[Pixel coordinate grounding data]
▬▬▬
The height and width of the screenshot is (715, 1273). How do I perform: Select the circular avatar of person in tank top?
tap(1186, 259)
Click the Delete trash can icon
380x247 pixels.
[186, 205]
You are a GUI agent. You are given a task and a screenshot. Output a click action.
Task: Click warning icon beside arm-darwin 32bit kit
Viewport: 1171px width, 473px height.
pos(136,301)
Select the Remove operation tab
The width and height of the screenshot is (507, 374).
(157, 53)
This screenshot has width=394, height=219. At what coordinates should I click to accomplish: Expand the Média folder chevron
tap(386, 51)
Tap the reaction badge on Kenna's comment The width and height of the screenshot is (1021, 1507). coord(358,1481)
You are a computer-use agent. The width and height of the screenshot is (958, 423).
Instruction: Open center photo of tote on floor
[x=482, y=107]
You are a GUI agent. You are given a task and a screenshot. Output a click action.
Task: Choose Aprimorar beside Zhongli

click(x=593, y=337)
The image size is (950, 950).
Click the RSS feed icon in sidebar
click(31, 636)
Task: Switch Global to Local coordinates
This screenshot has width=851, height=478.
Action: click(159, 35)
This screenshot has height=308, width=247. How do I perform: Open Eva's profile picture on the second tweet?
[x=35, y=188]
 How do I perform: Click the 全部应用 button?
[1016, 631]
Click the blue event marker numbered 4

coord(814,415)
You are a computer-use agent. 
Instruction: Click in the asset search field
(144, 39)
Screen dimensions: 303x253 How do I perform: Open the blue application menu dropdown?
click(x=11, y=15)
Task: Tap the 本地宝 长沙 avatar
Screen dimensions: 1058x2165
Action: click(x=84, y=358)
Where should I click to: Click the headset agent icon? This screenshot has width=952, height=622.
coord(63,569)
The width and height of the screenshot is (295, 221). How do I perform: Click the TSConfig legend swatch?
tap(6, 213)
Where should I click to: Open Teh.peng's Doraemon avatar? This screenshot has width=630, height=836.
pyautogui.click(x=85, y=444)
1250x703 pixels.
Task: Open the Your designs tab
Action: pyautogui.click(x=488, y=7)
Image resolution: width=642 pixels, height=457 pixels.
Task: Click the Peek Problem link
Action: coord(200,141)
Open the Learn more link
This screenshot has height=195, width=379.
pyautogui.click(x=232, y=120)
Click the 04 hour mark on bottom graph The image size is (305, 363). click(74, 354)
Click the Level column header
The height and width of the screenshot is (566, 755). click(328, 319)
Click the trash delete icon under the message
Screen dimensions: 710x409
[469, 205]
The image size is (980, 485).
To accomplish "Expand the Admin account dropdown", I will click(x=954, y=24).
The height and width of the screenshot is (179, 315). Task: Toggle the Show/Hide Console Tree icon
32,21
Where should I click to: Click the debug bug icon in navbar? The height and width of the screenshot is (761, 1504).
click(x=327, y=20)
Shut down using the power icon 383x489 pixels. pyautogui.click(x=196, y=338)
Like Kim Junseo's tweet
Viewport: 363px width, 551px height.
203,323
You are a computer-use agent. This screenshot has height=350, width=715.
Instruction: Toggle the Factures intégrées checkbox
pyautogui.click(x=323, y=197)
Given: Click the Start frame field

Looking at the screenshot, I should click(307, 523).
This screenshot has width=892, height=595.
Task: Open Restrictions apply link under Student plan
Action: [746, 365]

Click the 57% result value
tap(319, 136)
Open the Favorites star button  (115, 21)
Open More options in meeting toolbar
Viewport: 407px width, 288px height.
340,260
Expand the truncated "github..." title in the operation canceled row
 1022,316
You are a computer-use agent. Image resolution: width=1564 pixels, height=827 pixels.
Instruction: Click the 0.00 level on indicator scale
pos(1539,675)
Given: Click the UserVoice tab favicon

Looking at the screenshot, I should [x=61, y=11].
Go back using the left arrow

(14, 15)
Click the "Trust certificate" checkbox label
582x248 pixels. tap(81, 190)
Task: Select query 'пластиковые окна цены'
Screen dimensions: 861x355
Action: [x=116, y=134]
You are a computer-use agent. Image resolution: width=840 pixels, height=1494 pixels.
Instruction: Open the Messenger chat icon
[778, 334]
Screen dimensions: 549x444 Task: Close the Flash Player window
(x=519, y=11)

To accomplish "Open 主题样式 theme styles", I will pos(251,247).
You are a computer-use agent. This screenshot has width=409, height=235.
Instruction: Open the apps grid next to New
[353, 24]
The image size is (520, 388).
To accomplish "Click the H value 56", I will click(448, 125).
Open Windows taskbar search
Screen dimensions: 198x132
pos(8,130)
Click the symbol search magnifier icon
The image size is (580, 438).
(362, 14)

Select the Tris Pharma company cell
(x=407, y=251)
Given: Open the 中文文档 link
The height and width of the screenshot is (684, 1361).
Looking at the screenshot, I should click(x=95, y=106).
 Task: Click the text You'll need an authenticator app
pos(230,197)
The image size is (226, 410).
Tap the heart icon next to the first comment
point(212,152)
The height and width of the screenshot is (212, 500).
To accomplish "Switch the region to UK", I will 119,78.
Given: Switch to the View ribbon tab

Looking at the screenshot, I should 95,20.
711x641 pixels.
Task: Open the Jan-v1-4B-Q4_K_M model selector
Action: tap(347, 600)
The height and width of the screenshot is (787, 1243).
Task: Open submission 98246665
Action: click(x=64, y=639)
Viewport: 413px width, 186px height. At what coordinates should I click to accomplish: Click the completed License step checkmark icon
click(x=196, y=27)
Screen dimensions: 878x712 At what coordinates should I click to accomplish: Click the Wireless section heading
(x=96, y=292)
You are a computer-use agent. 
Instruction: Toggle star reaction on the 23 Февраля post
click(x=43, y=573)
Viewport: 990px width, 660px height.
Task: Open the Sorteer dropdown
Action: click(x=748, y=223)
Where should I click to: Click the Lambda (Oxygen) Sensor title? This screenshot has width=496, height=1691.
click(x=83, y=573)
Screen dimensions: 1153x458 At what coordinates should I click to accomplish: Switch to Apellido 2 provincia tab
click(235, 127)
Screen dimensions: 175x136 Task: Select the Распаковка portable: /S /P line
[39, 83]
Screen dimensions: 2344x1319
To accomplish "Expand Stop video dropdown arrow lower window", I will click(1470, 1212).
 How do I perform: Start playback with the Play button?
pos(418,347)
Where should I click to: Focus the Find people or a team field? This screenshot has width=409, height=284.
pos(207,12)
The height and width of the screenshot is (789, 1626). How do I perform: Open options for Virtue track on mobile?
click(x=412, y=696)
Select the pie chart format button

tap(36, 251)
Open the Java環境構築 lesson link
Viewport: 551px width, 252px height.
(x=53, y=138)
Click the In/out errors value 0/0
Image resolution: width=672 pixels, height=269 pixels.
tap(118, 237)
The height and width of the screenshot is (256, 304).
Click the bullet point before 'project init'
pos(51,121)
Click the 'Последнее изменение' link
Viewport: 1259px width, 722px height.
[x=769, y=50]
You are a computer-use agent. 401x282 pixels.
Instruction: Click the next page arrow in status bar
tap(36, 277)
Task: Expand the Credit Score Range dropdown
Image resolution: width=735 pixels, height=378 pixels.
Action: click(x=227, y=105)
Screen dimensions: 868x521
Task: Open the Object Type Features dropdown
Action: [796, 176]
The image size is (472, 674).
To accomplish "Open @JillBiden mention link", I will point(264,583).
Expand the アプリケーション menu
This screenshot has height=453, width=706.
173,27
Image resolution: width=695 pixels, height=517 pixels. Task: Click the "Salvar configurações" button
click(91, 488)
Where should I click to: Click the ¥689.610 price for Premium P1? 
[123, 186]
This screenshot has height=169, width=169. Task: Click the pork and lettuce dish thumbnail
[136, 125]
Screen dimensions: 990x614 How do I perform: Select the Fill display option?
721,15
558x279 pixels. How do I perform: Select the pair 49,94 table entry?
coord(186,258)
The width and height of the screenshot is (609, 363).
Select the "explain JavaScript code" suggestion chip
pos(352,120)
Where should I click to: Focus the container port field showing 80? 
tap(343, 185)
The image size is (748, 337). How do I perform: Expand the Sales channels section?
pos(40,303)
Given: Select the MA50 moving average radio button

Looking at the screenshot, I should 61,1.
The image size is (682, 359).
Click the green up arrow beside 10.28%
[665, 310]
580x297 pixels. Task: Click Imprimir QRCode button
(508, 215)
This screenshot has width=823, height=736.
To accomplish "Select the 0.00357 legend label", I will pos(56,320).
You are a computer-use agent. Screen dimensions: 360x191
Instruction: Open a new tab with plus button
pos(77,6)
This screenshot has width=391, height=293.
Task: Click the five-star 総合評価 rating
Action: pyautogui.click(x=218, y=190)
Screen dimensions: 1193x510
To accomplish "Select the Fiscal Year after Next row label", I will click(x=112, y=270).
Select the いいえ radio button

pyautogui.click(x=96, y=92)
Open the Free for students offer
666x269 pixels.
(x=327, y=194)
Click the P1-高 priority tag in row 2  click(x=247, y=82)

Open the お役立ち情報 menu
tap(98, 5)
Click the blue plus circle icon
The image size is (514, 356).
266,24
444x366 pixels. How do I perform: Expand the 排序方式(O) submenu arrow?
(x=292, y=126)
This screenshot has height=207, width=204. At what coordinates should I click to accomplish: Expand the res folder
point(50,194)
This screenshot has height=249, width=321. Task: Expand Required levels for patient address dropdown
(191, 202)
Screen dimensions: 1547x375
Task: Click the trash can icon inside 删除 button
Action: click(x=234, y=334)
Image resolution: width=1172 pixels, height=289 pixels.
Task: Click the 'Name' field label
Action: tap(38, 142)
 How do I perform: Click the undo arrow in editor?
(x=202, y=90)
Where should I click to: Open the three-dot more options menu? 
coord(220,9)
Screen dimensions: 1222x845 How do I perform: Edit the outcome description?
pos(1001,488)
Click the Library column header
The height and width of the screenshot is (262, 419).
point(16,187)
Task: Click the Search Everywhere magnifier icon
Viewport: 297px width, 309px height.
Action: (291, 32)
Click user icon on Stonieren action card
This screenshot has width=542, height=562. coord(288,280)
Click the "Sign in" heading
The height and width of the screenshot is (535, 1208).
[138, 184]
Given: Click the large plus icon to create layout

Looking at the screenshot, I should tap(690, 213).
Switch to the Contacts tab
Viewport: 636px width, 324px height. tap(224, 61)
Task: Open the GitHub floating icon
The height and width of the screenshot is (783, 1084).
▬▬▬
Work to complete:
Your answer should consist of the lines above that hold the word "computer".

Answer space:
You are a computer-use agent. The width and height of the screenshot is (958, 423).
You are a computer-use agent. 
You are a computer-use agent. This screenshot has height=350, width=715.
You are a computer-use agent. Image resolution: width=1564 pixels, height=827 pixels.
You are a computer-use agent. Image resolution: width=840 pixels, height=1494 pixels.
You are a computer-use agent. This screenshot has width=409, height=235.
You are a computer-use agent. 
You are a computer-use agent. 401x282 pixels.
You are a computer-use agent. Screen dimensions: 360x191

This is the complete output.